▶ Records taken from a collection
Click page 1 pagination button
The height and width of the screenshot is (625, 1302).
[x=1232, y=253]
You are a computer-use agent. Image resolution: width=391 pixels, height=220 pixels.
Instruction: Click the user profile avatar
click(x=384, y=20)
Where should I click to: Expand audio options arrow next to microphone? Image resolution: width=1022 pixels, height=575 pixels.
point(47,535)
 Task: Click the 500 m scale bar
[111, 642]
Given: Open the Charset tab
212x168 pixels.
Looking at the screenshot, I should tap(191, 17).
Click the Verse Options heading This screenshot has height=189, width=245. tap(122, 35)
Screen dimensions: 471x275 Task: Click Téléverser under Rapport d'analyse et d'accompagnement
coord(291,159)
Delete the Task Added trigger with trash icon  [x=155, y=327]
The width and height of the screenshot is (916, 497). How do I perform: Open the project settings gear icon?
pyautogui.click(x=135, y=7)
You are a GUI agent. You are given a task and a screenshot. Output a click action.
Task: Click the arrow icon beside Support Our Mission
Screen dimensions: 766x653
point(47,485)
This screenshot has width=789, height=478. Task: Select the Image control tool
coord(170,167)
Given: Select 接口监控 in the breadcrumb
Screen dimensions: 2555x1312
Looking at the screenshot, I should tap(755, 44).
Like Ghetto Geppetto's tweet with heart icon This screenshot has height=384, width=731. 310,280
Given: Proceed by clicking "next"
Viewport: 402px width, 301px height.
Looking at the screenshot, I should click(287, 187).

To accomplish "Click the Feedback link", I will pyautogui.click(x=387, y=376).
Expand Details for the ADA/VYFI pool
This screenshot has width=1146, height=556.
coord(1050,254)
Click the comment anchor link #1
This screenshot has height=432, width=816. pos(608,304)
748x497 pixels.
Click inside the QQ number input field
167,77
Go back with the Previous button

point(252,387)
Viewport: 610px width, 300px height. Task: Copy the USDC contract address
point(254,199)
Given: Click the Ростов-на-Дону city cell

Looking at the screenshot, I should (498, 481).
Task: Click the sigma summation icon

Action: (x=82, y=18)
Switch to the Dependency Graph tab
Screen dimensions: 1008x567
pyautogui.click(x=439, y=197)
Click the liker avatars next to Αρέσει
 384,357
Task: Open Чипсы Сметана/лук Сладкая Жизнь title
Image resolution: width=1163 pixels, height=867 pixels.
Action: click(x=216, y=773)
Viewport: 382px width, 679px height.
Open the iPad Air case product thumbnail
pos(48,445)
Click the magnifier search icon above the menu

▶ JOB
Locate every line in the material above that contains the word "should" and copy each of those lines.

▶ ANSWER IN FULL
Where should I click to: Expand audio options arrow next to microphone? Image resolution: width=1022 pixels, height=575 pixels.
Looking at the screenshot, I should tap(191, 17).
Looking at the screenshot, I should tap(755, 44).
Looking at the screenshot, I should click(287, 187).
Looking at the screenshot, I should (498, 481).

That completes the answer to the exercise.